> Dataset records:
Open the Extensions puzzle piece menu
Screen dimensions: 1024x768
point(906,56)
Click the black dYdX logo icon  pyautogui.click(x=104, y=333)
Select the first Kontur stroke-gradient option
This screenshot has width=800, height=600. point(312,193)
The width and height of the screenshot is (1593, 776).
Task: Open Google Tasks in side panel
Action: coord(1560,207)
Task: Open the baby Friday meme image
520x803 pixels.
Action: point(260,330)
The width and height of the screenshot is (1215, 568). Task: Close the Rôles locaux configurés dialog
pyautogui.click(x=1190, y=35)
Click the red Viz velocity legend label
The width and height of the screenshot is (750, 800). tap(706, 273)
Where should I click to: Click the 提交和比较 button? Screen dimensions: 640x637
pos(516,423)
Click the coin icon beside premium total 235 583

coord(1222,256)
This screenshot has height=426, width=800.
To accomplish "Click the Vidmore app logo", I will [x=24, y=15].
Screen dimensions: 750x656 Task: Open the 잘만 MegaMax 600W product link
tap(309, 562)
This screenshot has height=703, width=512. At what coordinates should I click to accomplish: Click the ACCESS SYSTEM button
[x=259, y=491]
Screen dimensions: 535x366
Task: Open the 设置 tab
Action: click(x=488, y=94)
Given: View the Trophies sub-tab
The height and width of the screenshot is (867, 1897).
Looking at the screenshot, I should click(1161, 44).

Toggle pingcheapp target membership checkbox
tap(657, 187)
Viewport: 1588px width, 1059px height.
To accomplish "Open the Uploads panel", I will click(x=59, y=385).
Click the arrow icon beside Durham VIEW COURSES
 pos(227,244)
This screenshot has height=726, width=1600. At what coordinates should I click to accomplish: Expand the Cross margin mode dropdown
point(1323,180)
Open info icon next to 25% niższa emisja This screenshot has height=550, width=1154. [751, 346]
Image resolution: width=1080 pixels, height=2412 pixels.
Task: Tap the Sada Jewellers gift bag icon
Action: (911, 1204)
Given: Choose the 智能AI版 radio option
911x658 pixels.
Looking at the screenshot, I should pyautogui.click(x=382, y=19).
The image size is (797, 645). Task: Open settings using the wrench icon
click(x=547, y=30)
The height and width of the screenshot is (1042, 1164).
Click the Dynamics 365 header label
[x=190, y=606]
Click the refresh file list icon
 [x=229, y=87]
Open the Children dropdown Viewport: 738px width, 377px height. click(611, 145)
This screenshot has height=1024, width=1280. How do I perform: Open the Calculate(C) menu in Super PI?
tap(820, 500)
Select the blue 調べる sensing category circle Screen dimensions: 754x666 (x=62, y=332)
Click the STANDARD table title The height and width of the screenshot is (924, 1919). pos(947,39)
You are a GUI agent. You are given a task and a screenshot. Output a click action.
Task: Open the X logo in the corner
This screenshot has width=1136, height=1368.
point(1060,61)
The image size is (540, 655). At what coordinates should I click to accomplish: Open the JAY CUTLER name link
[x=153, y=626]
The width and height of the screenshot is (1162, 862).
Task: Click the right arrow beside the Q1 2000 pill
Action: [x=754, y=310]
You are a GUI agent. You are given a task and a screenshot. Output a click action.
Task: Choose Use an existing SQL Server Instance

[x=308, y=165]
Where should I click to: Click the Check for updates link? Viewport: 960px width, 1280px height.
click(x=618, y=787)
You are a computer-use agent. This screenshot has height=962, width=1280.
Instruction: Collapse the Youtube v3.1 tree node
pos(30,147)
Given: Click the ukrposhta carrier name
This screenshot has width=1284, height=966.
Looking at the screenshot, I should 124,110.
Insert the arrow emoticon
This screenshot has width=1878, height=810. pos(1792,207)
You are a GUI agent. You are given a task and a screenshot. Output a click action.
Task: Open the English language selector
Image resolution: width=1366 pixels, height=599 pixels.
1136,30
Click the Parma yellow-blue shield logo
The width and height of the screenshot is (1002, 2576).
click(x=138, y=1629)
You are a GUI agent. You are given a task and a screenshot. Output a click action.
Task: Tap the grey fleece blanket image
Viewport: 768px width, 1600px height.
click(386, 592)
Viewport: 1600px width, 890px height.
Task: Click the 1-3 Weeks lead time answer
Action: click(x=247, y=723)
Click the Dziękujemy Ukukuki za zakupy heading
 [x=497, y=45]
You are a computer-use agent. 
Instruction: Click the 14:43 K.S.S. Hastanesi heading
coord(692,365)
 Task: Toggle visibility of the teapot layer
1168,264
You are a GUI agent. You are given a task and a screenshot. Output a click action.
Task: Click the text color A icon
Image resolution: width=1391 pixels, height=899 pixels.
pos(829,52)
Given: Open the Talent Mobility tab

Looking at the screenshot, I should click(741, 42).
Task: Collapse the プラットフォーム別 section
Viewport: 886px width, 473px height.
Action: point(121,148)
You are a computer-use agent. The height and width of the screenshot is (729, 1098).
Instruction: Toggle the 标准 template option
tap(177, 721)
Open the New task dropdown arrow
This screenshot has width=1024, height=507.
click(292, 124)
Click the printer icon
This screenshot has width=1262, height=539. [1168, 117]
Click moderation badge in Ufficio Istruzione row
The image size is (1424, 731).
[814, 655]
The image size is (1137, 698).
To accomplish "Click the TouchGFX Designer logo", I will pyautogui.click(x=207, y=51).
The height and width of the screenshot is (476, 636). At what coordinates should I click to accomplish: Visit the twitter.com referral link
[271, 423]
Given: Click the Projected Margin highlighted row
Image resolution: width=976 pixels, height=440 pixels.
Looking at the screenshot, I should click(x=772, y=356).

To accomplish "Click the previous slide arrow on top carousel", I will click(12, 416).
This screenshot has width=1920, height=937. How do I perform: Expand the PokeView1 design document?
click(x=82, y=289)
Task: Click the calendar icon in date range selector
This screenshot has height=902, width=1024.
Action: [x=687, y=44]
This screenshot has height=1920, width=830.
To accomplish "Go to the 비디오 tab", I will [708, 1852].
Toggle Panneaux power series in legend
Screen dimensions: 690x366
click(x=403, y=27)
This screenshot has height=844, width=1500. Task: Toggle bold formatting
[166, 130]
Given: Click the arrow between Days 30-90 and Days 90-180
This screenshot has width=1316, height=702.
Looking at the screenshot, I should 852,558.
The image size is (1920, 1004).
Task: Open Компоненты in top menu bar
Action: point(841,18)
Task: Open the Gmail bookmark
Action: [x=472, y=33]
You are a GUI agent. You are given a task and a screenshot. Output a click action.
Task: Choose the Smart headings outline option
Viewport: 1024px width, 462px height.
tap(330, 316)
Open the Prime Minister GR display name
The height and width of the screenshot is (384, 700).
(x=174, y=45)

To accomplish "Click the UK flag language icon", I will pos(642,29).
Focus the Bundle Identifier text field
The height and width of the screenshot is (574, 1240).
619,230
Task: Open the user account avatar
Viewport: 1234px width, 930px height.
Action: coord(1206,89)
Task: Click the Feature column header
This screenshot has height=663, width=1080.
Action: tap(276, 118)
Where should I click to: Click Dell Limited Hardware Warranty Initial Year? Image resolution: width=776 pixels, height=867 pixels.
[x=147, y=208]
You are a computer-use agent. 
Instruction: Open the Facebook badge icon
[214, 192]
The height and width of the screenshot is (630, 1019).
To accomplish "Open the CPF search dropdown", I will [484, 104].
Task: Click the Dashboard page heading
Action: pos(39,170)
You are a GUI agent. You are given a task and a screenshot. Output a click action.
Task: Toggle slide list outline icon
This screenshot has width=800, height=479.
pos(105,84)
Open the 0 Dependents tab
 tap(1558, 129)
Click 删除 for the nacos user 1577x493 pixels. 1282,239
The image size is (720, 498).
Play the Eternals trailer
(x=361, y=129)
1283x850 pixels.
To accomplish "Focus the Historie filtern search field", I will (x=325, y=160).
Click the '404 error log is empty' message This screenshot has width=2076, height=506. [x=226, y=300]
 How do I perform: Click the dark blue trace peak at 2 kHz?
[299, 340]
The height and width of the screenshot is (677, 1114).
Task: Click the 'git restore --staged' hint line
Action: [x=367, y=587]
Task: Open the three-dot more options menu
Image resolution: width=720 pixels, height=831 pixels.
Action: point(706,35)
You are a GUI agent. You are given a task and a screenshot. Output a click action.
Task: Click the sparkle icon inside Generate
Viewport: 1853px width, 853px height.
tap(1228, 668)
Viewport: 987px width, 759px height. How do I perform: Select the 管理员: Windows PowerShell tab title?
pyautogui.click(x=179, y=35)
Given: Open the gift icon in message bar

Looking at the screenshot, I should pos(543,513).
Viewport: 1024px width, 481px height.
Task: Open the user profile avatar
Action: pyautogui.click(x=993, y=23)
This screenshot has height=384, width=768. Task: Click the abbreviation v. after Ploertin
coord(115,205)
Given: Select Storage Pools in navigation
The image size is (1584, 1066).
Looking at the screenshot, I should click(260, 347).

> Required action: In the material above, transcribe exactly the lines beginning at the one with "Instruction: Click the" and ending at the one with "Given: Click the Projected", both included.

> Task result:
Instruction: Click the 14:43 K.S.S. Hastanesi heading
coord(692,365)
 Task: Toggle visibility of the teapot layer
1168,264
You are a GUI agent. You are given a task and a screenshot. Output a click action.
Task: Click the text color A icon
Image resolution: width=1391 pixels, height=899 pixels.
pos(829,52)
Given: Open the Talent Mobility tab

Looking at the screenshot, I should click(741, 42).
Task: Collapse the プラットフォーム別 section
Viewport: 886px width, 473px height.
Action: point(121,148)
You are a computer-use agent. The height and width of the screenshot is (729, 1098).
Instruction: Toggle the 标准 template option
tap(177, 721)
Open the New task dropdown arrow
This screenshot has width=1024, height=507.
click(292, 124)
Click the printer icon
This screenshot has width=1262, height=539. [1168, 117]
Click moderation badge in Ufficio Istruzione row
The image size is (1424, 731).
[814, 655]
The image size is (1137, 698).
To accomplish "Click the TouchGFX Designer logo", I will pyautogui.click(x=207, y=51).
The height and width of the screenshot is (476, 636). At what coordinates should I click to accomplish: Visit the twitter.com referral link
[271, 423]
Given: Click the Projected Margin highlighted row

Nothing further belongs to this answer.